Background: Respiratory viruses contribute to the seasonal pattern of invasive pneumococcal disease (IPD), but the impact of viral coinfections on the clinical characteristics and outcomes of patients with IPD have not been well defined.
Objective: This study was designed to describe and compare the clinical presentations and outcomes of patients with IPD with or without viral coinfections.
Design/Methods: Retrospective analyses of records of all children treated at Children's Medical Center Dallas (CMCD) for IPD from July 2005 to June 2008. Viral studies included viral direct fluorescent antibody staining and culture. For comparisons, patients were classified in 3 groups: with positive, negative, and no viral studies performed.
Results: A total of 129 patients were admitted to CMCD with IPD during the 3 year study; 57% were male. Ages ranged from 2 months to 18 years (median 25 months) and 48% were <2 years. Viral studies were performed in 82 (63%) patients, and 28 (34%) had positive results. The most common viruses isolated were influenza (7, 25%), rhinoviruses (6, 21%), adenoviruses (6, 21%), and RSV (5, 18%). Peaks of positive viral studies occurred in February and November which coincided with the peak numbers of patients admitted with IPD. Of 6 with adenovirus coinfection, 5 were admitted to Pediatric Intensive Care Unit (PICU). The most common pneumococcal serotypes were 19A (41, 32.5%), 7F (14, 11%), and 23A (13, 10.3%). Pneumonia (42%), bacteremia (22%), and meningitis (17%) were the most common clinical syndromes. There were no differences in duration of fever before admission, maximum temperatures during hospitalization and white blood cell counts, duration of fever and hospitalization between patients with positive and negative viral studies, but there was a trend for patient with positive viral studies to be admitted to PICU more frequently and to have longer PICU stay. Three of the 6 patients who died had documented viral coinfections (2 adenovirus, 1 parainfluenza 3), and all 3 had no underlying conditions. The other 3 patients who died had no viral studies performed.
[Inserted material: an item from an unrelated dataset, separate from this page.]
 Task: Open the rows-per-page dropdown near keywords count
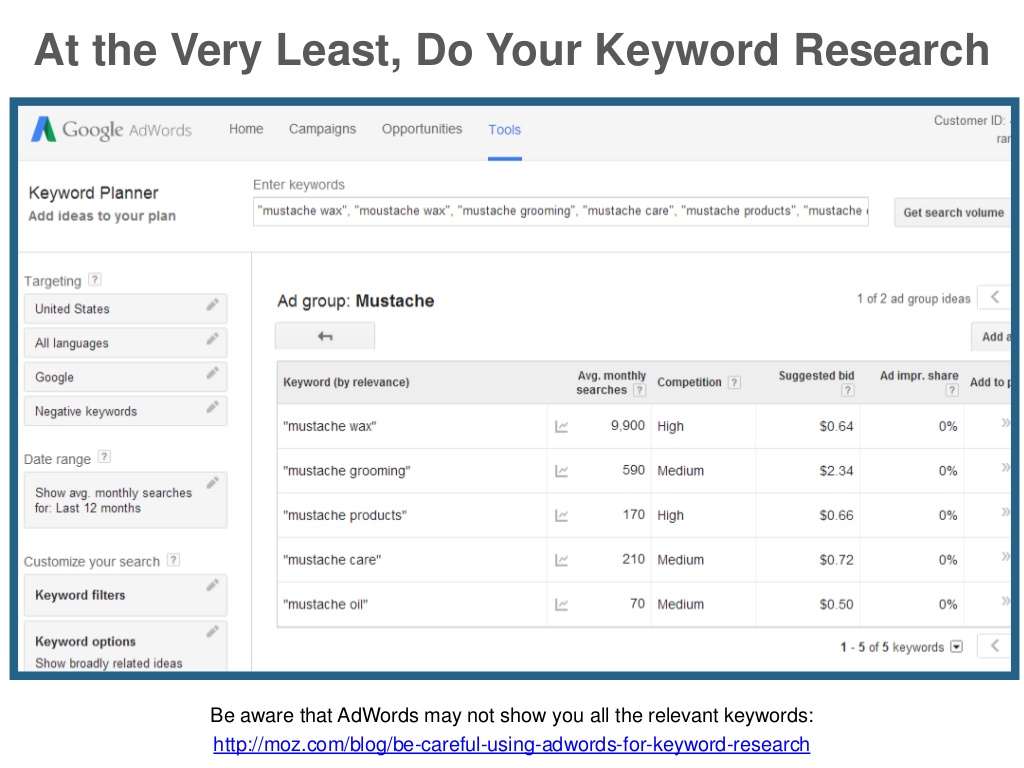tap(956, 647)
Duration of treatment ranged from 1 to –210 days (median 14), with no differences among the groups.
Conclusions: Viral coinfections were common in children with IPD. Future prospective studies should include new PCR assays to characterize better the impact of viral coinfections in the occurrence and outcome of IPD.
From the Division of Pediatric Infectious Diseases, UT Southwestern Medical Center, Dallas, TX.
Accepted for publication December 2, 2009.